____ Records for this exercise

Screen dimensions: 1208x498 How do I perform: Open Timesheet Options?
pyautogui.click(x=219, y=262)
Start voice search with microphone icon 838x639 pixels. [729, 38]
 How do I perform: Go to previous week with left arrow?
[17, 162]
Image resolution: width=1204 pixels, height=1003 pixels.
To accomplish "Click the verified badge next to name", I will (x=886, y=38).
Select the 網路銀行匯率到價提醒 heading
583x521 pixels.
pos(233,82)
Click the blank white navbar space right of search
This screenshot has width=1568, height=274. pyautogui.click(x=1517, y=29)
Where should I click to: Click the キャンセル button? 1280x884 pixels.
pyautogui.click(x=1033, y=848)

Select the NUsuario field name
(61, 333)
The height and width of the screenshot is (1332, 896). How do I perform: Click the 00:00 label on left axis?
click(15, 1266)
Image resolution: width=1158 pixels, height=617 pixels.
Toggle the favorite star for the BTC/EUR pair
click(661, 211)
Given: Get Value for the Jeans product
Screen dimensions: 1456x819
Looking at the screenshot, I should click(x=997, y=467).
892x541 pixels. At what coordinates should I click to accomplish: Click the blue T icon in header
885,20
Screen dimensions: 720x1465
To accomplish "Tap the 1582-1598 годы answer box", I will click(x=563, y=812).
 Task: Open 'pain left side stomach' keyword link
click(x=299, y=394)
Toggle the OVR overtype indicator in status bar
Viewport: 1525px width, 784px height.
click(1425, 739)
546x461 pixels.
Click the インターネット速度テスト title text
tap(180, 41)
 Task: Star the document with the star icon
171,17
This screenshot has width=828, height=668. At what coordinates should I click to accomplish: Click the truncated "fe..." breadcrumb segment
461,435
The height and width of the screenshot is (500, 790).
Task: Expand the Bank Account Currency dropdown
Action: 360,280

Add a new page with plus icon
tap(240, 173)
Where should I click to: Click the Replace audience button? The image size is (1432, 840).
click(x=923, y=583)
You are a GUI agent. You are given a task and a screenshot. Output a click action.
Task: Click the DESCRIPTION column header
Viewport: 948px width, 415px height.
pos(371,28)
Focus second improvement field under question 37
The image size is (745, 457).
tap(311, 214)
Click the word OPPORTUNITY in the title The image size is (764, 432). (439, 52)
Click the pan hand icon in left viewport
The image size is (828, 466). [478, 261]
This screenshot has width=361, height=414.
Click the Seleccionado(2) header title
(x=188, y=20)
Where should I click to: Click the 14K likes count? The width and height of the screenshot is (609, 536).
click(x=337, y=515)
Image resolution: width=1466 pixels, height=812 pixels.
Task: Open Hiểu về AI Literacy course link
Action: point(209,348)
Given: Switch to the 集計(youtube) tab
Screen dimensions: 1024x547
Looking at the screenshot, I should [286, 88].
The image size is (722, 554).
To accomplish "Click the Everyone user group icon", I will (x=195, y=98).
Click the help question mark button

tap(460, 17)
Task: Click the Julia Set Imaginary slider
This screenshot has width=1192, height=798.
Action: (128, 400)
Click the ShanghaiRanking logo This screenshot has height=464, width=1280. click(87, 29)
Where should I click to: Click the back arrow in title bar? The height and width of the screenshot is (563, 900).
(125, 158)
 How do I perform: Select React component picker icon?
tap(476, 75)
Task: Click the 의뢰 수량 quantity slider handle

________

# Problem requirements
Copy out every line of the data above, exactly as given.

# Output of the exercise
Screen dimensions: 1208x498 How do I perform: Open Timesheet Options?
pyautogui.click(x=219, y=262)
Start voice search with microphone icon 838x639 pixels. [729, 38]
 How do I perform: Go to previous week with left arrow?
[17, 162]
Image resolution: width=1204 pixels, height=1003 pixels.
To accomplish "Click the verified badge next to name", I will (x=886, y=38).
Select the 網路銀行匯率到價提醒 heading
583x521 pixels.
pos(233,82)
Click the blank white navbar space right of search
This screenshot has width=1568, height=274. pyautogui.click(x=1517, y=29)
Where should I click to: Click the キャンセル button? 1280x884 pixels.
pyautogui.click(x=1033, y=848)

Select the NUsuario field name
(61, 333)
The height and width of the screenshot is (1332, 896). How do I perform: Click the 00:00 label on left axis?
click(15, 1266)
Image resolution: width=1158 pixels, height=617 pixels.
Toggle the favorite star for the BTC/EUR pair
click(661, 211)
Given: Get Value for the Jeans product
Screen dimensions: 1456x819
Looking at the screenshot, I should click(x=997, y=467).
892x541 pixels. At what coordinates should I click to accomplish: Click the blue T icon in header
885,20
Screen dimensions: 720x1465
To accomplish "Tap the 1582-1598 годы answer box", I will click(x=563, y=812).
 Task: Open 'pain left side stomach' keyword link
click(x=299, y=394)
Toggle the OVR overtype indicator in status bar
Viewport: 1525px width, 784px height.
click(1425, 739)
546x461 pixels.
Click the インターネット速度テスト title text
tap(180, 41)
 Task: Star the document with the star icon
171,17
This screenshot has width=828, height=668. At what coordinates should I click to accomplish: Click the truncated "fe..." breadcrumb segment
461,435
The height and width of the screenshot is (500, 790).
Task: Expand the Bank Account Currency dropdown
Action: 360,280

Add a new page with plus icon
tap(240, 173)
Where should I click to: Click the Replace audience button? The image size is (1432, 840).
click(x=923, y=583)
You are a GUI agent. You are given a task and a screenshot. Output a click action.
Task: Click the DESCRIPTION column header
Viewport: 948px width, 415px height.
pos(371,28)
Focus second improvement field under question 37
The image size is (745, 457).
tap(311, 214)
Click the word OPPORTUNITY in the title The image size is (764, 432). (439, 52)
Click the pan hand icon in left viewport
The image size is (828, 466). [478, 261]
This screenshot has width=361, height=414.
Click the Seleccionado(2) header title
(x=188, y=20)
Where should I click to: Click the 14K likes count? The width and height of the screenshot is (609, 536).
click(x=337, y=515)
Image resolution: width=1466 pixels, height=812 pixels.
Task: Open Hiểu về AI Literacy course link
Action: point(209,348)
Given: Switch to the 集計(youtube) tab
Screen dimensions: 1024x547
Looking at the screenshot, I should [286, 88].
The image size is (722, 554).
To accomplish "Click the Everyone user group icon", I will (x=195, y=98).
Click the help question mark button

tap(460, 17)
Task: Click the Julia Set Imaginary slider
This screenshot has width=1192, height=798.
Action: (128, 400)
Click the ShanghaiRanking logo This screenshot has height=464, width=1280. click(87, 29)
Where should I click to: Click the back arrow in title bar? The height and width of the screenshot is (563, 900).
(125, 158)
 How do I perform: Select React component picker icon?
tap(476, 75)
Task: Click the 의뢰 수량 quantity slider handle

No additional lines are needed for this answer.